Prices for US Gulf Coast high sulfur fuel oil have remained weak
for May relative to next-month 3% sulfur fuel oil swaps, as heavy
imports of Russian M100 fuel oil this month and a lack of
incremental
arbitrage opportunities
in the Americas or to Singapore weighed on the spot market. Fixed
prices, however, have stayed fairly strong given the recent
oscillations in front-month NYMEX light sweet crude futures between
$68-$74/barrel in May.
In April, 3%S prices were steeply backwardated relative to
next-month 3%S paper, with physical prices supported by ample HSFO
exports to Singapore. This trend quickly reversed in early May, when
the lofty April prices attracted up to 5 cargoes of Russian M100
straighr run and cracked fuel oil into the USGC/Caribbean. For most
of May, physical prices for USGC 3%S have ranged between $0.30 and
$0.60/barrel below June (next-month) 3%S swaps.
At the same time,
Mexican utility demand
for 3%S has shrank considerably due to cheaper natural gas prices
and adequate hydroelectric capacity, enough to where
Pemex shifted its crude
slate to run more Isthmus and limit domestic fuel oil production,
sources with PMI, Pemex's trading arm, confirmed in late April. When
utility demand for residual fuel oil rises in Mexico, the country
usually takes in several 3% cargoes a month from the USGC.
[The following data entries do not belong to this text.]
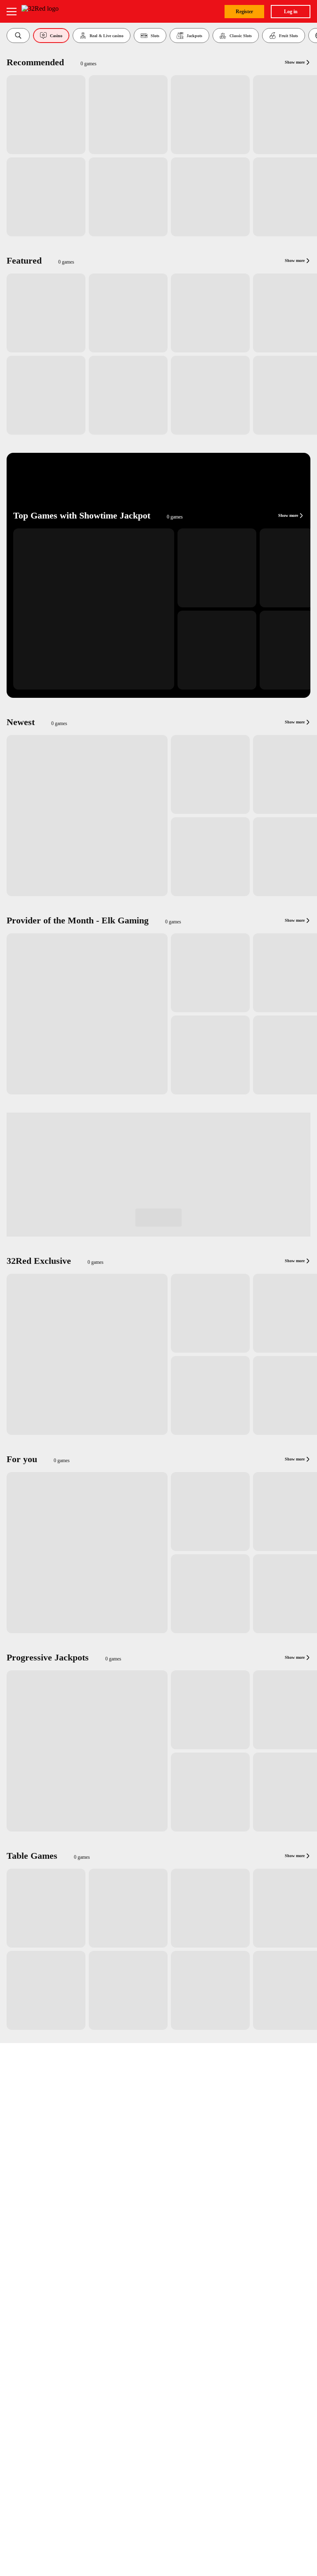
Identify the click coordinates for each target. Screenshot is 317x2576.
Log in (291, 11)
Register (244, 11)
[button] (18, 35)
Demand for bulk HSFO from bunker marketers has also been anemic
for May, adding to the weak sentiment in the USGC HSFO market. The
recent addition of
ExxonMobil to the Houston
retail bunker market has kept prices from rising in line with NYMEX
crude and USGC 3%S, squeezing margins for bunker marketers.
However, the contango between spot 3%S and June 3%S swaps
contracted slightly this week to about $0.10-$0.15/barrel, dipping
below monthly storage costs and potentially eliminating any
incremental spot demand based on favorable contango economics. This
is still fairly weak for the 3%S market in 2006, as spot 3%S traded
above next-month swaps for most of January through April.